How much does household income matter to personal well-being?
The findings show that as household income rises, life satisfaction and happiness also rise, and anxiety levels fall. Although household income clearly matters to personal well-being, circumstances like being unemployed compared to being in employment matter more.
The analysis also looked at whether personal well-being is affected by the source of household income, particularly the proportion of household income from state cash benefits such as Housing Benefit or Jobseeker’s Allowance. It also considered whether there are different effects of this on the personal well-being of men and women.
For men, the proportion of household income derived from cash benefits has a strong relationship with all four aspects of personal well-being, even when controlling for the amount of household income. As the proportion of household income coming from cash benefits rises, men’s life satisfaction, sense of what they do in life and happiness all fall and anxiety rises.
The strength of this relationship was smaller for women than for men. There were particularly large differences between men and women in the strength of the relationship between the proportion of income coming from cash benefits and happiness and a sense that what they do in life is worthwhile.
How does the well-being of those in the highest income group compare to those in the lowest?
There is a gap in the personal well-being of those in the richest and poorest households after taking other possible influences on well-being into account. For example, life satisfaction is lower among those in the poorest 20% of households than among those in the richest 20%. The differences are similar in size to the differences in life satisfaction reported by married people compared to those who are single.
On average, as income rises, the largest increases in well-being are among those in the lower income groups. This suggests that differences in household income at lower levels of income have a greater effect on well-being than differences at higher levels.
How much does household spending matter to personal well-being?

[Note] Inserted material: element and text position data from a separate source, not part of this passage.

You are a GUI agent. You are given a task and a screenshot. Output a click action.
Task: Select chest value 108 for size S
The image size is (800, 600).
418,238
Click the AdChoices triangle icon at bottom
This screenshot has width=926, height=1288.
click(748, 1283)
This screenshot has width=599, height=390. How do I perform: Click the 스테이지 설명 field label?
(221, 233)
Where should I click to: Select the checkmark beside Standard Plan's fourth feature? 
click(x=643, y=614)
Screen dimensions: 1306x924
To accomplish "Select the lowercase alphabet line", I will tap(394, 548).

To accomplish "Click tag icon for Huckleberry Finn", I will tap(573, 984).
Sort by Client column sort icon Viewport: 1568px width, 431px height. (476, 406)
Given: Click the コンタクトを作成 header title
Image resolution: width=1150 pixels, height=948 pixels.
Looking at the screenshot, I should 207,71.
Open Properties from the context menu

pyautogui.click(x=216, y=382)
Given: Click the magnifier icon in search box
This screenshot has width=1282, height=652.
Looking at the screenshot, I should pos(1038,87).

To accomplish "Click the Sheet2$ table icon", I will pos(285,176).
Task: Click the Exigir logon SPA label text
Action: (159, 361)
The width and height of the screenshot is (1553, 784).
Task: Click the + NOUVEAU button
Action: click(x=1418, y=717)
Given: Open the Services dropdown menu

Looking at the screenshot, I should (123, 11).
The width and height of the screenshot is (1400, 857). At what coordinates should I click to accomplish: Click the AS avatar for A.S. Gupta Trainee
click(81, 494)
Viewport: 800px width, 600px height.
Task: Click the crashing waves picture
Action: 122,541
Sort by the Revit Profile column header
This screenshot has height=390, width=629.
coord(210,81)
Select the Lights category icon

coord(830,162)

The findings show household spending matters more to many aspects of personal well-being than household income. As household spending rises, average ratings of life satisfaction, the sense that what one does in life is worthwhile and happiness also rise. Unlike household income, the level of household spending was not significantly related to anxiety. This may be because spending is the means by which we acquire not only necessities but also the extras which add to enjoyment of life, while income is more related to a sense of financial security.